Each state in the expanded RTO footprint would be entitled to appoint a committee representative through its own process. In addition, stakeholders throughout the region would select representatives to the committee from nine sectors: investor-owned utilities; publicly owned utilities; independent power producers; large-scale renewable energy providers; distributed energy resource providers; generators and marketers; federal power marketing administrations (PMAs); public interest groups; and state-sanctioned ratepayer advocates.

In addition to developing the governance plan, the transitional committee would be responsible for dealing with other issues, such as whether to create a funding mechanism to facilitate participation in the RTO by consumer advocates.

CAISO’s modified proposal clarifies the role and powers of the Western States Committee (WSC), previously referred to as the body of state regulators. A representative from each RTO state would be appointed to the WSC, which also reserves one non-voting slot each for PMAs and publicly owned utilities. State committee members are not required to be regulators.

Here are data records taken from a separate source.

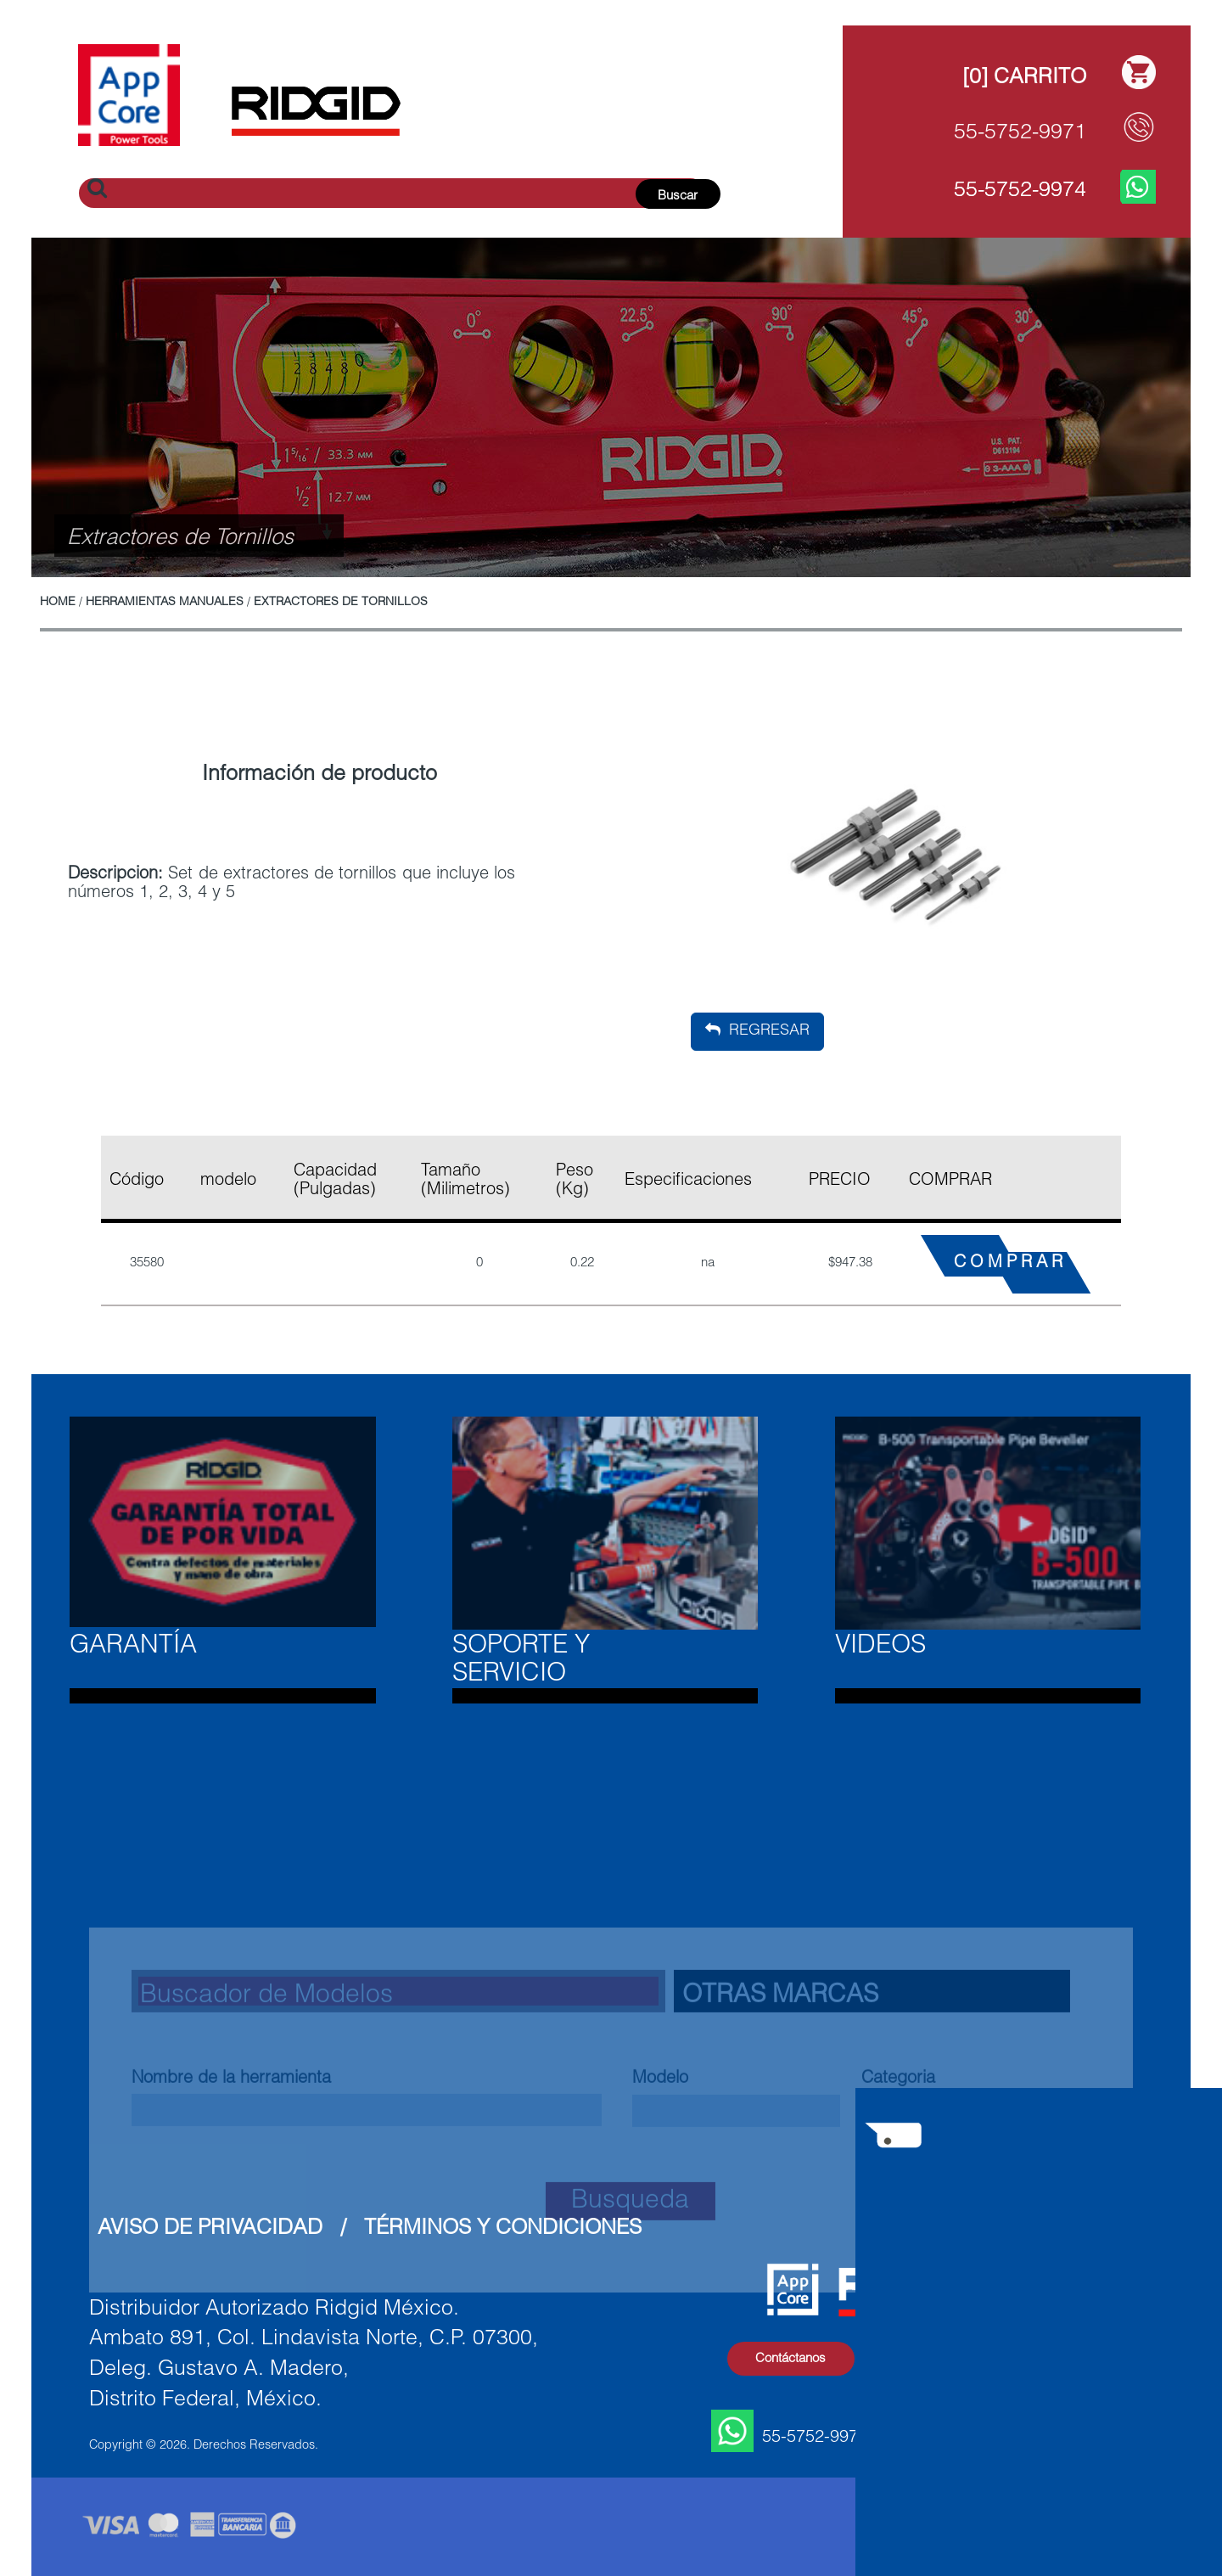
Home (58, 603)
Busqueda (630, 2369)
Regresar (757, 1030)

The WSC would “provide input on matters of collective state interest” and hold “primary authority” over certain RTO policy initiatives related to transmission cost allocation and resource adequacy.

“Primary authority means the committee will play the lead role for its defined areas of authority, and policy approval by the committee would be a prerequisite to any Section 205 filing with FERC in those areas,” CAISO said.

Still, the ISO would reserve the right to file with FERC without WSC approval “when reliability is imminently threatened.”

‘Genuine’ Effort

The proposed principles make an explicit concession to state sovereignty, promising that governing documents would include “binding provisions” to “protect and preserve state authority over matters regulated by the states themselves,” including procurement, resource planning, retail rates, and resource and transmission siting.

“The proposal appears to genuinely making an effort to preserve state sovereignty,” said Michele Beck, director of the Utah Office of Consumer Services. “But there’s a limit to what you can do in any proposal.”

Beck cited the U.S. Supreme Court’s April decision in Hughes v. Talen Energy — which struck down a Maryland program to incentivize in-state generation — as an example of how participation in an RTO can compromise a state’s authority. (See Supreme Court Rejects MD Subsidy for CPV Plant.)

“Ultimately, policymakers will have to weigh whether a certain amount of loss of sovereignty is worth the benefit,” Beck said.

While Beck was encouraged that CAISO set aside a position for consumer advocates on the transitional committee, she was also wary of a process modeled on the EIM, which she said left out the perspective of consumer groups.

Show Me the Benefits

She also thinks Western industry participants need to be looking beyond the governance issue.

“I want to remind people that governance is a big concern, but we still have to see benefits,” Beck said, pointing out that no studies have been performed to assess how consumers in individual states will be affected by PacifiCorp joining an RTO.

The utility says such a study is in the works.

“Having a final governance structure approved by the legislature that can be supported by other states, as well as completing a full cost analysis to determine net customer benefits, remain the two most important steps that will determine if we continue to move forward,” said PacifiCorp’s Gravely.

CAISO will take up discussion of the revised proposal during a public forum held in Sacramento on July 26. After taking a last round of comments, the ISO plans to send a final governance proposal to Gov. Jerry Brown, who is expected to present the plan to the state legislature in August. Lawmakers must approve any changes to the ISO’s governance structure.